Women Prisoners Are Disciplined More Harshly Than Men 


A new study from NPR and the Medill School of Journalism at Northwestern University finds that across the United States, women prisoners, who are the fastest growing prison population in the country, are disciplined far more harshly and frequently than male prisoners, sometimes for actions as ordinary as playing Scrabble.

NPR reports that the study analyzed 15 states and found that in 13 of them women were disciplined sometimes two or three times more often than men for vague infractions. In California, for example, women are punished for “disrespect” and get twice the disciplinary tickets for it. In Iowa women are three times as likely to be punished for disruption.

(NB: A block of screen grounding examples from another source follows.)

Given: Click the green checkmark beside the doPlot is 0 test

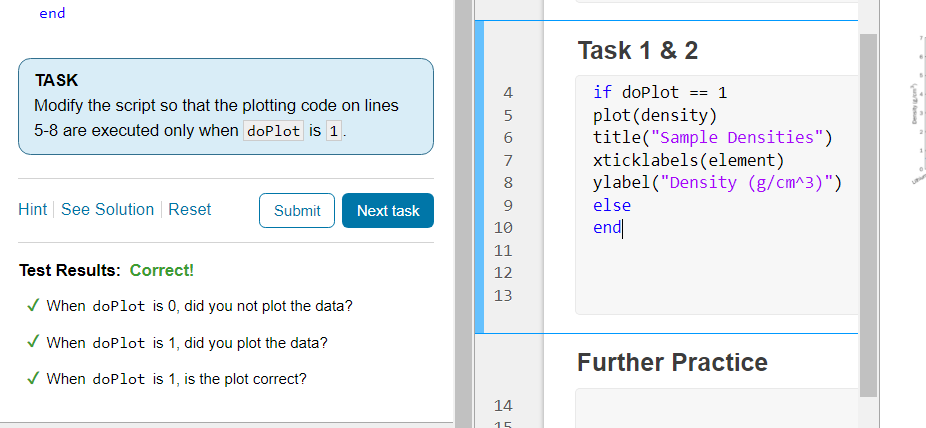Looking at the screenshot, I should [x=33, y=305].
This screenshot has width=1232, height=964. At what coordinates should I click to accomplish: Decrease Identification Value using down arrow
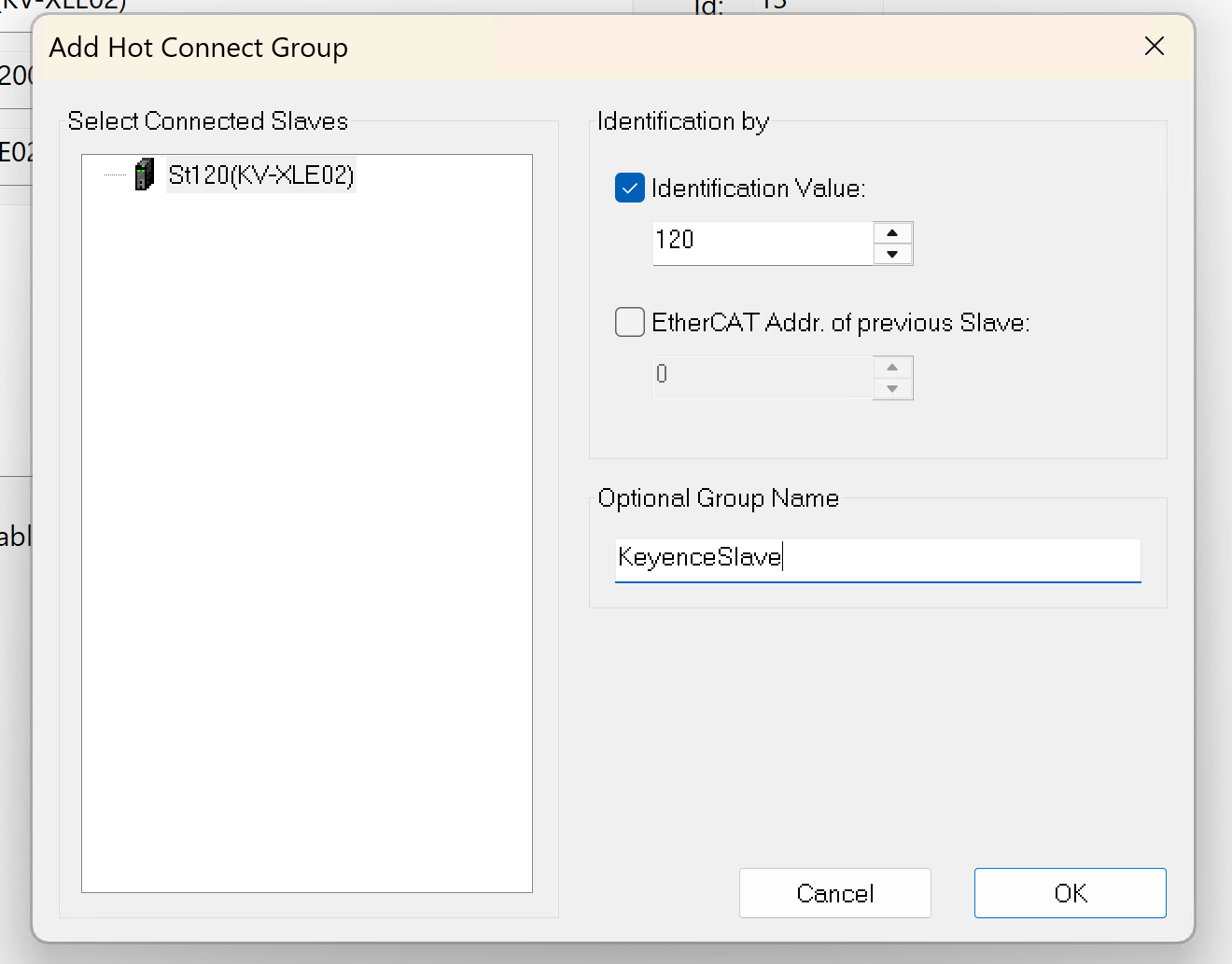[x=892, y=254]
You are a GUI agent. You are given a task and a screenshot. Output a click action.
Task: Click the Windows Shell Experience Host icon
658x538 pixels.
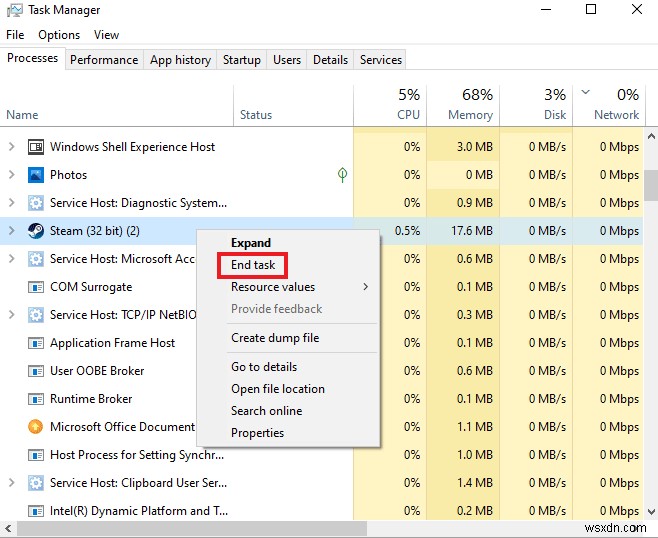click(35, 147)
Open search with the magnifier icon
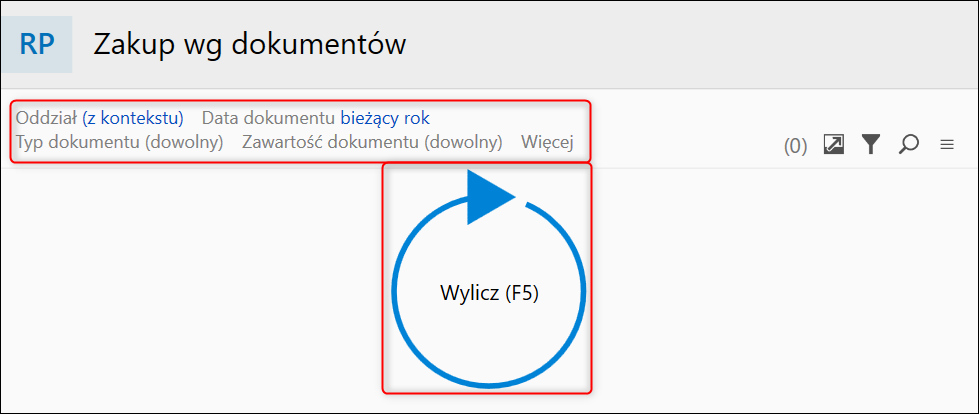The height and width of the screenshot is (414, 979). pyautogui.click(x=908, y=145)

All of these tickets add up for women prisoners which can result in a loss of privileges behind bars like phone calls to family or being able to buy menstrual products. The study finds that there were also discrepancies in terms of the severity of punishments, with women in some states being confined to their cells or other areas of prison more often than men.

It seems like old school sexism is the culprit here; a woman talks sarcastically to a guard and it’s immediately seen as hostile. A former assistant director at the Department of Corrections in Illinois tells NPR that women prisoners are also generally a lot more communicative than men and that when they see problems in prison they want to fix them. But male corrections officers basically write it off as women being bitches. “The first thing that they’ll tell you is: ‘These women are so difficult. Gosh, they’re a pain,” she says. “I would rather work anywhere but here. They always want to talk to you. They won’t take no for an answer.’”

Ah, because it’s much easier to yell about how bitches be crazy and pass out punishment tickets then actually listen to inmates.